Show me each line of the listing below where the word "showing" appears.
── DATASET ENTRIES
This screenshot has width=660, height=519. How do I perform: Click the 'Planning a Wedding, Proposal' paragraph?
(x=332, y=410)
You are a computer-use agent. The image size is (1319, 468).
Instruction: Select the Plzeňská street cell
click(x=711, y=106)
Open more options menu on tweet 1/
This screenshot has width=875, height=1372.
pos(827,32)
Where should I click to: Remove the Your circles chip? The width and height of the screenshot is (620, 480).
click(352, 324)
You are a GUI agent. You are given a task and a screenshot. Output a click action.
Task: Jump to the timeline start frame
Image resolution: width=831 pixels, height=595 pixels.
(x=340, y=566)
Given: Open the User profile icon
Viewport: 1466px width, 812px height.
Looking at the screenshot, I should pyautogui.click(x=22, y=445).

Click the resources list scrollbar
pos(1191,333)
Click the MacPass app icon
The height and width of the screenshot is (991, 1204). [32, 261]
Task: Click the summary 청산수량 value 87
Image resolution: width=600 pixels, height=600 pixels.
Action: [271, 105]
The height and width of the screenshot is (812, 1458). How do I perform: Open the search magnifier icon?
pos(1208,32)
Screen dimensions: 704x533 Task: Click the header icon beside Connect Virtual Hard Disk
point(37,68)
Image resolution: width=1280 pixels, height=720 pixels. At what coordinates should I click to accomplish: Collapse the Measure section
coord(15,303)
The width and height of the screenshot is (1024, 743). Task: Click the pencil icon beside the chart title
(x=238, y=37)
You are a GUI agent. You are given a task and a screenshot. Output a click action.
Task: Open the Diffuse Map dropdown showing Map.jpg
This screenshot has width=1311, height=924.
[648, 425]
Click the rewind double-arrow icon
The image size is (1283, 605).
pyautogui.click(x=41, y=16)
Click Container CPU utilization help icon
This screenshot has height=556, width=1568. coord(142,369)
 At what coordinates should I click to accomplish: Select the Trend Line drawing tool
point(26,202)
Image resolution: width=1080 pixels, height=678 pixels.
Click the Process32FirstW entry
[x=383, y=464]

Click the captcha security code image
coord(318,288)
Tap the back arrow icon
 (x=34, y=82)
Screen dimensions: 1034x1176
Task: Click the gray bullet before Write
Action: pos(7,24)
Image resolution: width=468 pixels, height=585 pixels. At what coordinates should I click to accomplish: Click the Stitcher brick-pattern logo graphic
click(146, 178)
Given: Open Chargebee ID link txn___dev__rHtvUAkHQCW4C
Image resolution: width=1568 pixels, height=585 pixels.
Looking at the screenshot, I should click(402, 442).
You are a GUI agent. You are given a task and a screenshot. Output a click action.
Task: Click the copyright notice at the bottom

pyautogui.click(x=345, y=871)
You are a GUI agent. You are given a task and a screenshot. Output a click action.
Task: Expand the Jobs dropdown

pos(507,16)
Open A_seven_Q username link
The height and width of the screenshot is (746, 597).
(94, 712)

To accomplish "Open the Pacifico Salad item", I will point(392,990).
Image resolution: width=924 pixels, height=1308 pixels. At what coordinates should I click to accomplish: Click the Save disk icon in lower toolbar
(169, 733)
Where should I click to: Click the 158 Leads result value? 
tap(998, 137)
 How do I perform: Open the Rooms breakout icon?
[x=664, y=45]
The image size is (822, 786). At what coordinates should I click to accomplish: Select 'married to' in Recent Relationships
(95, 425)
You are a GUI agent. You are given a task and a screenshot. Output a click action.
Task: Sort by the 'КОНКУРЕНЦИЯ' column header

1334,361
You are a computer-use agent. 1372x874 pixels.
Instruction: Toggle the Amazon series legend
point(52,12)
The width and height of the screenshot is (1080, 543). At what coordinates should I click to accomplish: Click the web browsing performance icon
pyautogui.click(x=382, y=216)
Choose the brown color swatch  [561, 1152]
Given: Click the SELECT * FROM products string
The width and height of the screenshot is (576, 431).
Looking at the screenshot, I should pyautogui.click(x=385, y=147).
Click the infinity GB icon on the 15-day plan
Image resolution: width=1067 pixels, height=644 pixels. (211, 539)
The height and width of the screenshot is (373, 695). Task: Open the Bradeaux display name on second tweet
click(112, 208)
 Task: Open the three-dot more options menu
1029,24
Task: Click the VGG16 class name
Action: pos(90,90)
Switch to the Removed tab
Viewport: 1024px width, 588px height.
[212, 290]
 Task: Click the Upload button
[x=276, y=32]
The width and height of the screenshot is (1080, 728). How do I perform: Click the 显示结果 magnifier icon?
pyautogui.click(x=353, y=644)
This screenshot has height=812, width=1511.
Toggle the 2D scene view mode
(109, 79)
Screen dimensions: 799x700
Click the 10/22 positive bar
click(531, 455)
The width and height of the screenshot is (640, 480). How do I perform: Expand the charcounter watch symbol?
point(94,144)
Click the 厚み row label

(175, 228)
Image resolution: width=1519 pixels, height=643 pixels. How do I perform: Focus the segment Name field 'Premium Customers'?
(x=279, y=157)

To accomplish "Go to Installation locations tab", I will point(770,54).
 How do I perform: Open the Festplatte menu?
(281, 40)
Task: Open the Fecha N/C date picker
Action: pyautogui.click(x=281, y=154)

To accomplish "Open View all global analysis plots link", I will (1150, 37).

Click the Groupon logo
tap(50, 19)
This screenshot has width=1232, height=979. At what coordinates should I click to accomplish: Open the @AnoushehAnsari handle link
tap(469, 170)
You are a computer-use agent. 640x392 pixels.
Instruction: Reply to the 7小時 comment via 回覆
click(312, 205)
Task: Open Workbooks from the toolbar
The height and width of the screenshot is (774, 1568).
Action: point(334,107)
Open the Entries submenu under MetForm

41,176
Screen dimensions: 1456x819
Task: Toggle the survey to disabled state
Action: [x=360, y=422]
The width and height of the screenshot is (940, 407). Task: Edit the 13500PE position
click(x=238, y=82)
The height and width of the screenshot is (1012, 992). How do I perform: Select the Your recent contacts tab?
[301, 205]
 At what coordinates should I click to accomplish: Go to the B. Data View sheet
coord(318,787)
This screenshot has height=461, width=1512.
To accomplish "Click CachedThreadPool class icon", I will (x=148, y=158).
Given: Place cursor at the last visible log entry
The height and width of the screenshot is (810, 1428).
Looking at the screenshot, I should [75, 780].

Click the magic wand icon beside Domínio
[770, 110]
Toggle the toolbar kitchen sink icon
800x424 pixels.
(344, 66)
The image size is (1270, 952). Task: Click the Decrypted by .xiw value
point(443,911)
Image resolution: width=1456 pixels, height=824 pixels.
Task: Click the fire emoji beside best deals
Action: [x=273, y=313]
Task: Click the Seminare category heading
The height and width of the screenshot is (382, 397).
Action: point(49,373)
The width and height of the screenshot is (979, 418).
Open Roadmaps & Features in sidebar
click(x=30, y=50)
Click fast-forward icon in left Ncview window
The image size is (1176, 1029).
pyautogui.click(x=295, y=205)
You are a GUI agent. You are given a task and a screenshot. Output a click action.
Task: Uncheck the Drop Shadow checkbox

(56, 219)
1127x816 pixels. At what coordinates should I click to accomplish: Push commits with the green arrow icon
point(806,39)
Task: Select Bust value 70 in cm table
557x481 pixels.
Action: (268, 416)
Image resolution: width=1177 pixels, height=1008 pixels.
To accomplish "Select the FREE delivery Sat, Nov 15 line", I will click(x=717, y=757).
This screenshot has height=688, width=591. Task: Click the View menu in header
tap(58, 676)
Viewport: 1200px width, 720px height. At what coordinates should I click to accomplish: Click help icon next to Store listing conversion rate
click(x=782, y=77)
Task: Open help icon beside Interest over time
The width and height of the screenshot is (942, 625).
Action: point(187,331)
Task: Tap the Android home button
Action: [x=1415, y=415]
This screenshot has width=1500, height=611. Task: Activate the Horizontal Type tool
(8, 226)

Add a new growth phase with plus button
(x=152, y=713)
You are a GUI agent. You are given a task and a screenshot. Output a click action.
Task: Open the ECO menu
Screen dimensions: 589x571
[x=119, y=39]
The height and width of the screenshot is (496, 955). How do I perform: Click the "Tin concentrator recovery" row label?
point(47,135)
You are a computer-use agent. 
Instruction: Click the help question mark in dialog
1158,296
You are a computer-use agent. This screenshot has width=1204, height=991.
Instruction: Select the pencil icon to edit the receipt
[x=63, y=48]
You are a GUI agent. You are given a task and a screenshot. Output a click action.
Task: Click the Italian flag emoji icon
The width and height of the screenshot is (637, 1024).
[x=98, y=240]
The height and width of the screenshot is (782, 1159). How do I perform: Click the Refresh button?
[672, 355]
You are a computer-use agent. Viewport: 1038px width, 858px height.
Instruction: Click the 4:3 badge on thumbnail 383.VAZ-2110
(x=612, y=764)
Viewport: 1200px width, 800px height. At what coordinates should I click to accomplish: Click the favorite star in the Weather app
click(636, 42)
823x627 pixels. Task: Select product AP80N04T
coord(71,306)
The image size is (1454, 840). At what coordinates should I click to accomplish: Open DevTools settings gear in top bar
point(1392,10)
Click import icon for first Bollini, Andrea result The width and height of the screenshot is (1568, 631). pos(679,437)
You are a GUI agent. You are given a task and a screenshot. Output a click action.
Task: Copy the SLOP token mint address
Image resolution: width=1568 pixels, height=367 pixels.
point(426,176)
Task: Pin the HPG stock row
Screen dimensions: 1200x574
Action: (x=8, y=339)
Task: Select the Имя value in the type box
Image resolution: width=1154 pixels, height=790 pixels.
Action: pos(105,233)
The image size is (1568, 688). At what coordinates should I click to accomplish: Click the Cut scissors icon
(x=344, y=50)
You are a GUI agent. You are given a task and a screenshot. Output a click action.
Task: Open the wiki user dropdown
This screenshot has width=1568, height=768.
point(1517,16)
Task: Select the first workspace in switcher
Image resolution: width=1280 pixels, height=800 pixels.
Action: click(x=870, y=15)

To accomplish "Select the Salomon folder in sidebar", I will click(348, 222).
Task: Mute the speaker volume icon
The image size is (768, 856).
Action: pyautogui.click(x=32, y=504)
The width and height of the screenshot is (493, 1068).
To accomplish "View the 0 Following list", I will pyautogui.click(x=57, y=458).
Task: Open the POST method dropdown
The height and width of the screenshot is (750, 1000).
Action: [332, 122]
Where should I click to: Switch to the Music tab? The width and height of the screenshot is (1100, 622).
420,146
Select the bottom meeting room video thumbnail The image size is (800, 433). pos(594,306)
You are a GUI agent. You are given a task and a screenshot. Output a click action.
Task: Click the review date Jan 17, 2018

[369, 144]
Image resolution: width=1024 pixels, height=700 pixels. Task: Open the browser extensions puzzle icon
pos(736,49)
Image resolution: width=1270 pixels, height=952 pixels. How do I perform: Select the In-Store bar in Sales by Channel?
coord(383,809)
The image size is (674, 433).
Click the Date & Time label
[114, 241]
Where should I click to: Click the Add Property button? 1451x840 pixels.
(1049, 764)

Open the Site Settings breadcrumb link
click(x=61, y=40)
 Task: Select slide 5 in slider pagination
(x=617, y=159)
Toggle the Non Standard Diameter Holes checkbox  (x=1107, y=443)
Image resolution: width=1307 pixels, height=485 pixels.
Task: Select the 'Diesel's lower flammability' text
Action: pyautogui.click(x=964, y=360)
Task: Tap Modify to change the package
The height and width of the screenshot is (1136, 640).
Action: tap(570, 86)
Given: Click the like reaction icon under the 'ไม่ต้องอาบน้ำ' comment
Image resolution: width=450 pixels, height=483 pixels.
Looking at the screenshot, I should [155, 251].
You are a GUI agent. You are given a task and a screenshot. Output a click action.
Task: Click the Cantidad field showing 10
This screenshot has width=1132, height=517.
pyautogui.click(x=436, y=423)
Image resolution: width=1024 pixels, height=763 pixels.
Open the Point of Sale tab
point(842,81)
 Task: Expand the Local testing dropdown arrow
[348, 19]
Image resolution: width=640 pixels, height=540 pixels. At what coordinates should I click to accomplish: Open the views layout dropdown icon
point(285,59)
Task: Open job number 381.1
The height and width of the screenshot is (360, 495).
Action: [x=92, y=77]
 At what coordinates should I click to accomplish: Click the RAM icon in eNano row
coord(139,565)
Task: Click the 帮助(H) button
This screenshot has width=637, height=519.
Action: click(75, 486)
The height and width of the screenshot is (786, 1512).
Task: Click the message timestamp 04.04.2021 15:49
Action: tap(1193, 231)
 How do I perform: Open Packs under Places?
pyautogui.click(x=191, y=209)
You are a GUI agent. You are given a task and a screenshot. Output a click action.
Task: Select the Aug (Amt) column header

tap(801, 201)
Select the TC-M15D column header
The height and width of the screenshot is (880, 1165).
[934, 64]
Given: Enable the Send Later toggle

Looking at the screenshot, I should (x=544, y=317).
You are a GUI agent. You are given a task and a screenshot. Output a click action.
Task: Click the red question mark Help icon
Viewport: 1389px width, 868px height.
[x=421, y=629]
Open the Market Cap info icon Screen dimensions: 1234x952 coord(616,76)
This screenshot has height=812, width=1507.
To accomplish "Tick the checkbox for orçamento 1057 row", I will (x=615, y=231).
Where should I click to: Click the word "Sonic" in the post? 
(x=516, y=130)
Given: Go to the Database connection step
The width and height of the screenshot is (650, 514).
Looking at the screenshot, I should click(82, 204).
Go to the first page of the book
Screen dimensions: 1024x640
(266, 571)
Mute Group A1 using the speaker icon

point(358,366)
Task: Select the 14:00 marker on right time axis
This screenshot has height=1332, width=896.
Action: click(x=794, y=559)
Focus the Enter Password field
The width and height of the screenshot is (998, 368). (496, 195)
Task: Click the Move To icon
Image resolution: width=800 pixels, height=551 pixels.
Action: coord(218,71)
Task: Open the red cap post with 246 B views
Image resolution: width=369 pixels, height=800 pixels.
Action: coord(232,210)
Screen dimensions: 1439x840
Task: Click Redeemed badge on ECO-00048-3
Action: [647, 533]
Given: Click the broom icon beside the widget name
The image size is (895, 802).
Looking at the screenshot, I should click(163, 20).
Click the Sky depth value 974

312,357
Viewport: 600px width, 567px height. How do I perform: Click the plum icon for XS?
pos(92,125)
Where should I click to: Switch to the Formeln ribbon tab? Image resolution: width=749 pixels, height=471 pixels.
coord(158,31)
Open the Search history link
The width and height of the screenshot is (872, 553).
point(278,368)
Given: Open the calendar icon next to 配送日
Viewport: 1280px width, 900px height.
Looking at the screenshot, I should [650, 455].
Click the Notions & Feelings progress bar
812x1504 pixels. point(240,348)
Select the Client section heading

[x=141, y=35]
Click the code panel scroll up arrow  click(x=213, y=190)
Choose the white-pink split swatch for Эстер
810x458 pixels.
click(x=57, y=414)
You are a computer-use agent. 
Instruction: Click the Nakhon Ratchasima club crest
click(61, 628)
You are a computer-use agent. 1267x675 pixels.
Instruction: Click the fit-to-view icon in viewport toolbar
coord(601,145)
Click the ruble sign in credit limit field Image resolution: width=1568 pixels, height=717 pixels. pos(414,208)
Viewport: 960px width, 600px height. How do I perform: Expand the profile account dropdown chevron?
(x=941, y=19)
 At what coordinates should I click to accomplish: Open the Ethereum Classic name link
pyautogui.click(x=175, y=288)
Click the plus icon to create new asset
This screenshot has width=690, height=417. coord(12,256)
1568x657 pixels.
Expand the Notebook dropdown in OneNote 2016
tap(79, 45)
────
### RESPONSE TO THIS EXERCISE
Task: Open the Diffuse Map dropdown showing Map.jpg
Task: Click the Cantidad field showing 10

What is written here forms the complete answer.